I picked up a Porter Cable 690 D Handle Router. It works fine, but has not had great care. Any ideas on how to clean the exterior of the thing up? Any things not to use on the metal parts?

Thanks

Steve Bolton


----------



## bobj3 (Jan 17, 2006)

Hi SB

GRAVITY FEED BLASTER GUN
http://www.harborfreight.com/cpi/ctaf/displayitem.taf?Itemnumber=93221

I made one like the one below but it's bit over kill for you I think 
but it works great for cleaning up metal parts like Alum...makes them look like new.
http://www.harborfreight.com/cpi/ctaf/displayitem.taf?Itemnumber=47603






S Bolton said:


> I picked up a Porter Cable 690 D Handle Router. It works fine, but has not had great care. Any ideas on how to clean the exterior of the thing up? Any things not to use on the metal parts?
> 
> Thanks
> 
> Steve Bolton


----------



## S Bolton (Mar 5, 2007)

GRAVITY FEED BLASTER GUN really works? It would be great if it works.

Thanks Steve B


----------



## bobj3 (Jan 17, 2006)

Hi SB

Yep they work, you can get many types of sand,cork,hard rubber,etc. the one I use is very fine silicon sand,,,it makes things look like new, then if you want them to have a high closs you can buff them out with a buffing wheel that fits your grinder.. 6" wheel..
.I put on a Big trash bag poke a hole or two put on a face shield and a base ball hat and get with it, they do make a mess and I do it out side most of the time...
I should note you can find the 5 gal. ones in auto parts store they work but you must have a big compressor they need to suck up the sand out of the 5 gal. can.





S Bolton said:


> GRAVITY FEED BLASTER GUN really works? It would be great if it works.
> 
> Thanks Steve B


----------



## S Bolton (Mar 5, 2007)

Where do I get the silicon sand?

thanks


----------



## bobj3 (Jan 17, 2006)

Hi SB
ACE Hardware but I get mind from a gravel company, a bag runs me 15.oo bucks for 50lbs. I keep 4 types on hand most of the time in 5 gal. plastic buckets, keeps it dry and I keep it outside in the shed with the the lawn mower..
They make great saw horses when I need some   LOL



S Bolton said:


> Where do I get the silicon sand?
> 
> thanks


----------



## S Bolton (Mar 5, 2007)

So, get that device from Harbor Freight and Silicon sand and I am in business?

thanks

sb


----------



## bobj3 (Jan 17, 2006)

Yep, that and face shield, that suff gets all over the place, your eyes,your hair,your pockets,in your shorts,you name it .. LOL 


=============


----------



## S Bolton (Mar 5, 2007)

After I blast the router, and get it clean, who do I keep it in nice condition in the future? Any recommendations?

sb


----------



## S Bolton (Mar 5, 2007)

I mean "how" do I keep in nice conditon?


----------



## bobj3 (Jan 17, 2006)

Hi SB

This is what I would use, pick up a spray can of Clear Acrylic Enamel Lacquer from the auto parts store and put on a light coat on. 

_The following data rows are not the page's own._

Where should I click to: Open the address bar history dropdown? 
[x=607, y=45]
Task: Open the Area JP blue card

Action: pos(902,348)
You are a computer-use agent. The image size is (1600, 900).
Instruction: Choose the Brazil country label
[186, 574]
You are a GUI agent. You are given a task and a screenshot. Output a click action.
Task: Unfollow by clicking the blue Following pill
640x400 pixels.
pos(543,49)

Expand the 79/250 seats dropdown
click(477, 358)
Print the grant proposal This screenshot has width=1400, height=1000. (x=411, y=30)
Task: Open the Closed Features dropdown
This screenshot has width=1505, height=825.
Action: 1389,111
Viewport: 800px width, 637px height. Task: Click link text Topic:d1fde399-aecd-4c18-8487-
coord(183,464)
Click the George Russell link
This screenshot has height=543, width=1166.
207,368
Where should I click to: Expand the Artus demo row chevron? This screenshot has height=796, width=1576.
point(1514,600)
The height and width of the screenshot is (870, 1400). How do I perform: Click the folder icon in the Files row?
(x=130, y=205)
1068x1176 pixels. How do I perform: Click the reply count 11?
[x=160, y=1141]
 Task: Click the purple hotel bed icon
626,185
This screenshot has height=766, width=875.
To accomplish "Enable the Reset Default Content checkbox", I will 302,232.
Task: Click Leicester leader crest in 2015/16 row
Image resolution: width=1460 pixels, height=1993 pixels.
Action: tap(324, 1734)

The same stuff they use on cars,trucks.SUV as a top coat.

Or some good auto polish will do the trick,, 


=============




S Bolton said:


> After I blast the router, and get it clean, who do I keep it in nice condition in the future? Any recommendations?
> 
> sb


----------



## bobj3 (Jan 17, 2006)

Hi SB


Don't use it LOL LOL

Well with the auto wax all you would need to do is give it Sat. clean up job.




S Bolton said:


> I mean "how" do I keep in nice conditon?


----------



## S Bolton (Mar 5, 2007)

I already used the Clear Acrylic Enamel Lacquer but it isn't working. Now what?

sb


----------



## bobj3 (Jan 17, 2006)

Hi SB

Not to sure what you mean by "but it isn't working" 

It's just a clear coat...

========




S Bolton said:



> I already used the Clear Acrylic Enamel Lacquer but it isn't working. Now what?
> 
> sb


----------



## S Bolton (Mar 5, 2007)

I was just kidding. Put auto was on it? Sounds good.


----------



## stutsmd (Sep 3, 2007)

If you intend to use Silica Sand, make sure you have a good dust mask. Inhaling the dust can cause silicosis, a chronic lung condition. You may want to consider walnut shells or something similar for the blaster. In any case - dust mask! Good luck.


----------



## S Bolton (Mar 5, 2007)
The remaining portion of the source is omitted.